Pol Gachon dont la rigueur virile voile aux yeux pressés de notre temps la sensibilité frémissante de ses couleurs, Pol Gachon, travailleur obstiné d'une oeuvre intransigeante, ne se découvre pas au premier regard. Comme la lumière, invisible dans le faisceau harmonieux des couleurs du spectre, comme le vent qui vous emporte sans apparaître, la peinture de Pol Gachon reste d'abord invisible, insaisissable et secrète. Alors, le passant vaniteux et bavard qui chausse les lunettes de l'opinion et des modes passagères se flatte et se félicite de sa propre cécité. Il faut, quelque part, être une voile pour sentir le vent, être un ciel de pluie pour piéger les couleurs. D'une certaine façon, Pol Gachon est ce ciel d'orage qui s'éloigne afin que l'atmosphère liquide décompose la lumière.

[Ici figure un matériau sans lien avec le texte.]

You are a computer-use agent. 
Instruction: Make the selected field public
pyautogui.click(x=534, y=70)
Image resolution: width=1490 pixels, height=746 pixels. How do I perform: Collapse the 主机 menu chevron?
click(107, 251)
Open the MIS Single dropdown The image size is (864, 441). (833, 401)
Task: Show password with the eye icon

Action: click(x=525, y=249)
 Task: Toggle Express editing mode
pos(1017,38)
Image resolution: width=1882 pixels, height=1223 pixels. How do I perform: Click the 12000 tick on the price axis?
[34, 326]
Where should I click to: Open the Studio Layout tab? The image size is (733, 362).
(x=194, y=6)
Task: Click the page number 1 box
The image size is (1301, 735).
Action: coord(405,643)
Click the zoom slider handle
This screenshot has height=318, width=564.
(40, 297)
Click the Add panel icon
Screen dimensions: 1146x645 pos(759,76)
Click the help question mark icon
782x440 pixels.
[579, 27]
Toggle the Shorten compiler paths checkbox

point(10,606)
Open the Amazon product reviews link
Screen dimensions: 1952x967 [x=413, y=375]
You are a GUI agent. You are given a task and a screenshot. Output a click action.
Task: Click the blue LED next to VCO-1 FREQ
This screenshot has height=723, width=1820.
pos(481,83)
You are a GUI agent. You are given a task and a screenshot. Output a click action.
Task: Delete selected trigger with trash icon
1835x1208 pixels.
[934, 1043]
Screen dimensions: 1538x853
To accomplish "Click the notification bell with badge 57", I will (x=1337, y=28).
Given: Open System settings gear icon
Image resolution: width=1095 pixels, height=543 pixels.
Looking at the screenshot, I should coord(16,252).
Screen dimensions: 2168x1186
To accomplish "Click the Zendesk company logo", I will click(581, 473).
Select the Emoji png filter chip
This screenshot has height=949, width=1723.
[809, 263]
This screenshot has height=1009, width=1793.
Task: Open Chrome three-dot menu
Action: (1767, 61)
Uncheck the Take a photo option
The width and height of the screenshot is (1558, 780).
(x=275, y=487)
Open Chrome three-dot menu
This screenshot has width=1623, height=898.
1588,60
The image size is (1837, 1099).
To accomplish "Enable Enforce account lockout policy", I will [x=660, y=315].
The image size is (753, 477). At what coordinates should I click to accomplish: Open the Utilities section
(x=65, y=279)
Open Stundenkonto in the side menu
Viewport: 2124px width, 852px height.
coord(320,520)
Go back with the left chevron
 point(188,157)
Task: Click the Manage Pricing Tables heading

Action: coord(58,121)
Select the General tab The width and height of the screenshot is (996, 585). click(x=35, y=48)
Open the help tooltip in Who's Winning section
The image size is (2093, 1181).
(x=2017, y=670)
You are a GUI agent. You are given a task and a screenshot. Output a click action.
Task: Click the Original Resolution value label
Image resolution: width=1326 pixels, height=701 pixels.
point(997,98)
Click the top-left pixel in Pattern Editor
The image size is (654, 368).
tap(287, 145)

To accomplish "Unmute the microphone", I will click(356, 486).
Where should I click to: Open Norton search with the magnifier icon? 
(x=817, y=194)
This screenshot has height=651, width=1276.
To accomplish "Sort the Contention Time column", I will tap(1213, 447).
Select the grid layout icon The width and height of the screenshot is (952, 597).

L'orage et l'arc-en-ciel ont ce même rapport que l'homme Gachon et sa peinture. Il tonne, éclate, dévore et s'enflamme. Ses toiles d'après la foudre ont l'unité, la simplicité et le dépouillement des règles classiques. C'est la fin de Phèdre, la fin de Médée, la fin d'Antigone, quand Zeus apaisé a rétabli l'harmonie. C'est l'immuable, le monde fixé solidement par ses quatre coins. L'orient, l'occident, le septentrion, le midi. L'aurore aux doigts de rose, les feux du couchant, la chaleur du midi, le froid du Nord. Les pôles des contraires, l'orientation. Pour une époque déboussolée, ivre de confusion et d'indifférenciation, les oeuvres de Pol Gachon sont une provocation. Nous ne sommes pas libérés des pesanteurs du XXème siècle qui nous a légué ses vénérations primaires pour le sexe et le sang, ces dieux d'en bas. Pol Gachon nous invite à retrouver la sueur au front, l'intelligence aux yeux, la sérénité du jour. Un regard olympien sur le monde.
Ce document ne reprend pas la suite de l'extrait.